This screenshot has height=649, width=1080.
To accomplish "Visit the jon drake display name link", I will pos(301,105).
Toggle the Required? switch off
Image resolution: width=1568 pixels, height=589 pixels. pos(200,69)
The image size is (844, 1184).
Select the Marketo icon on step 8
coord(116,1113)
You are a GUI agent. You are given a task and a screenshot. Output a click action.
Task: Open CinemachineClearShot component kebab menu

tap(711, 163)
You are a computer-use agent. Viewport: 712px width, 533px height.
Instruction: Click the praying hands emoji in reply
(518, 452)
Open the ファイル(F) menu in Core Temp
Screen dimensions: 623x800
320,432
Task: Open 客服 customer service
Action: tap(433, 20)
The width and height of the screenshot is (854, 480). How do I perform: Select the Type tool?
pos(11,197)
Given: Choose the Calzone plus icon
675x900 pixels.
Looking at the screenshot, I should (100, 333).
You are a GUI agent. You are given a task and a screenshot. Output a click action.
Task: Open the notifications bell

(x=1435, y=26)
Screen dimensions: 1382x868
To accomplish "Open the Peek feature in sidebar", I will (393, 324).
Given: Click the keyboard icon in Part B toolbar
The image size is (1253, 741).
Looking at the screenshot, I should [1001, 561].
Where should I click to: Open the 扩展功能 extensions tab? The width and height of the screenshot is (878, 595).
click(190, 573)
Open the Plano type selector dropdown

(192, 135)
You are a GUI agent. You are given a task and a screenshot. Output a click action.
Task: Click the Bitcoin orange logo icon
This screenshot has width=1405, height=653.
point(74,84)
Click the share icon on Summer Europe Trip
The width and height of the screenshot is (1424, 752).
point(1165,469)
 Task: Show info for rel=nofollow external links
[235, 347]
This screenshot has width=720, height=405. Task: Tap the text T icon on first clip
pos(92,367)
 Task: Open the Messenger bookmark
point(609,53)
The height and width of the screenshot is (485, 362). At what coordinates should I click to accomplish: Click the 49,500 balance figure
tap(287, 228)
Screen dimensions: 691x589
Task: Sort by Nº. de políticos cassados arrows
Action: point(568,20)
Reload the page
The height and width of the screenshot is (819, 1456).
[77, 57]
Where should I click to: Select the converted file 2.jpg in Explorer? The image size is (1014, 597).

• _YOUR TASK_: Reproduce all of the entries above word for word, with no changes.

• _FULL ANSWER_:
This screenshot has height=649, width=1080.
To accomplish "Visit the jon drake display name link", I will pos(301,105).
Toggle the Required? switch off
Image resolution: width=1568 pixels, height=589 pixels. pos(200,69)
The image size is (844, 1184).
Select the Marketo icon on step 8
coord(116,1113)
You are a GUI agent. You are given a task and a screenshot. Output a click action.
Task: Open CinemachineClearShot component kebab menu

tap(711, 163)
You are a computer-use agent. Viewport: 712px width, 533px height.
Instruction: Click the praying hands emoji in reply
(518, 452)
Open the ファイル(F) menu in Core Temp
Screen dimensions: 623x800
320,432
Task: Open 客服 customer service
Action: tap(433, 20)
The width and height of the screenshot is (854, 480). How do I perform: Select the Type tool?
pos(11,197)
Given: Choose the Calzone plus icon
675x900 pixels.
Looking at the screenshot, I should (100, 333).
You are a GUI agent. You are given a task and a screenshot. Output a click action.
Task: Open the notifications bell

(x=1435, y=26)
Screen dimensions: 1382x868
To accomplish "Open the Peek feature in sidebar", I will (393, 324).
Given: Click the keyboard icon in Part B toolbar
The image size is (1253, 741).
Looking at the screenshot, I should [1001, 561].
Where should I click to: Open the 扩展功能 extensions tab? The width and height of the screenshot is (878, 595).
click(190, 573)
Open the Plano type selector dropdown

(192, 135)
You are a GUI agent. You are given a task and a screenshot. Output a click action.
Task: Click the Bitcoin orange logo icon
This screenshot has width=1405, height=653.
point(74,84)
Click the share icon on Summer Europe Trip
The width and height of the screenshot is (1424, 752).
point(1165,469)
 Task: Show info for rel=nofollow external links
[235, 347]
This screenshot has width=720, height=405. Task: Tap the text T icon on first clip
pos(92,367)
 Task: Open the Messenger bookmark
point(609,53)
The height and width of the screenshot is (485, 362). At what coordinates should I click to accomplish: Click the 49,500 balance figure
tap(287, 228)
Screen dimensions: 691x589
Task: Sort by Nº. de políticos cassados arrows
Action: point(568,20)
Reload the page
The height and width of the screenshot is (819, 1456).
[77, 57]
Where should I click to: Select the converted file 2.jpg in Explorer? The image size is (1014, 597).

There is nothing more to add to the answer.